I wasn’t finished. Something was unraveling inside me, spilling out without permission. “People like you used to get lumps of coal, you know. And frankly, that was being generous.”

My voice didn’t even sound like mine; it carried a strange, hollow resonance that seemed to echo even with the conference room’s acoustic panels. Had the lights dimmed? Was that frost forming on the windows?

Mrs. Weston’s mouth opened and closed like a disoriented fish.

Mr. Weston’s face had gone an alarming shade of purple. “Who exactly do you think?—”

“Ms. North.” Bartlett’s eyebrows arched so high they nearly disappeared into his hairline as he stood and nodded to the door. “A word.”

I blinked, the spell suddenly broken. Holy shit. Holy actual shit. Had I just said that out loud? To clients?

I forced out a laugh that sounded like I was being strangled. “Sorry, I didn’t get much sleep last night.”

Following Bartlett out of the room felt like following the executioner to the guillotine. The door shut behind us with an ominous click.

“Ms. North.” His voice was the carefully neutral tone of someone deciding whether to fire me on the spot or wait until after the holiday bonus payouts. “While I appreciate your... passionate advocacy, perhaps save it for your own future clients once you pass the bar.”

Ouch.
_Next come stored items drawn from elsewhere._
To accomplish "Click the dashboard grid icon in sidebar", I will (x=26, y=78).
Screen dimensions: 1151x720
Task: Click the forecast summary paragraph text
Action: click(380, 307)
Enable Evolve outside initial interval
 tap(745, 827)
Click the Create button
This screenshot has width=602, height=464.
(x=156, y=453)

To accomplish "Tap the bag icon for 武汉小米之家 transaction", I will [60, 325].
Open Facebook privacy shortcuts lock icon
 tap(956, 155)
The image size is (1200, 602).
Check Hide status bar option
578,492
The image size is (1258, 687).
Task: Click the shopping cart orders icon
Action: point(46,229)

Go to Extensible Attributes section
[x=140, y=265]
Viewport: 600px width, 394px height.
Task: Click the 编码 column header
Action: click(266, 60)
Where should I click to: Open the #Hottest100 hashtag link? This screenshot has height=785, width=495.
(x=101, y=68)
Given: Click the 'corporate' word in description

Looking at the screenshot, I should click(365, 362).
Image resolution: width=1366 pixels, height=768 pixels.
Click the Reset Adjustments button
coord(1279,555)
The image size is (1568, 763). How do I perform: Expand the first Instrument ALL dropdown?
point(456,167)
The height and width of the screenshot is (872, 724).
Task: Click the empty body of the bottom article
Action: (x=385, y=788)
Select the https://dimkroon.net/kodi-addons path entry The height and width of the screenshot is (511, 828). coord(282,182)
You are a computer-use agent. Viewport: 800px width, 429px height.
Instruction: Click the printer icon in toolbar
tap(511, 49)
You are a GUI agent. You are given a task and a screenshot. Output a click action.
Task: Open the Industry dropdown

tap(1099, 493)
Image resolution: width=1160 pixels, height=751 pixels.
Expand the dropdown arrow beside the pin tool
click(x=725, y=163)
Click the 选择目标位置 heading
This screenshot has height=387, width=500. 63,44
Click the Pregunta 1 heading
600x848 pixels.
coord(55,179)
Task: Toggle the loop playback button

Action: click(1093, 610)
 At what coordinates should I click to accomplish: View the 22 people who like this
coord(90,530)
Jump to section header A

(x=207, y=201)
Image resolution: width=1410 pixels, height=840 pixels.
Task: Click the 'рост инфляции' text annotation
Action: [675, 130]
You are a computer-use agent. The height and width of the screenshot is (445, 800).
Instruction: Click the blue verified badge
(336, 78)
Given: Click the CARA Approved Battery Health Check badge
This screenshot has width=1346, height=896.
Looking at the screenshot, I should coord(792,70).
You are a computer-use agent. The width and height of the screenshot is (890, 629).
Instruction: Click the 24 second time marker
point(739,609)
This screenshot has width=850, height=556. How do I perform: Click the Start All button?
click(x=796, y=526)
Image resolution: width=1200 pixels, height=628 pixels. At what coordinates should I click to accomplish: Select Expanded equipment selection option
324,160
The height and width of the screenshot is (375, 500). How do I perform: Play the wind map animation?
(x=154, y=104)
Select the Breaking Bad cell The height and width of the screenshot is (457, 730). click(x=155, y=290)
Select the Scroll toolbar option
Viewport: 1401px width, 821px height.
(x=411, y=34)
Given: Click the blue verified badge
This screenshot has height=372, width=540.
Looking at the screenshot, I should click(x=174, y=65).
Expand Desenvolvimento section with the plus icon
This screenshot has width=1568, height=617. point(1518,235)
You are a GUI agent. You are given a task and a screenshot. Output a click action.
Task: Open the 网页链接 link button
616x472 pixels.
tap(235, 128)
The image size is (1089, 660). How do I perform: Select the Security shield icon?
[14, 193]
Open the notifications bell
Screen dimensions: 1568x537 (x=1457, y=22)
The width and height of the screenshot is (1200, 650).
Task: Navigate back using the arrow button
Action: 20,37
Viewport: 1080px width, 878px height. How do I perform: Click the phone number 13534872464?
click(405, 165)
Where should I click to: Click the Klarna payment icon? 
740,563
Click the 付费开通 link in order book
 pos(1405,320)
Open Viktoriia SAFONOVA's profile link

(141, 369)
Did he really need to throw my inability to pass that damned test right in my face?

“I’m so sorry, Mr. Bartlett. I don’t know what came over me. Sleep deprivation and...” I flailed my hands uselessly in the air, searching for any explanation that wouldn’t sound completely unhinged. “Maybe low blood sugar? Or a temporary psychotic break? I’ve never… I would never…” My voice cracked embarrassingly as I watched his face remain perfectly impassive, like he was examining a disappointing legal brief. “I can go apologize right now. Or draft a formal letter? Or do you want me to clean out my desk immediately?”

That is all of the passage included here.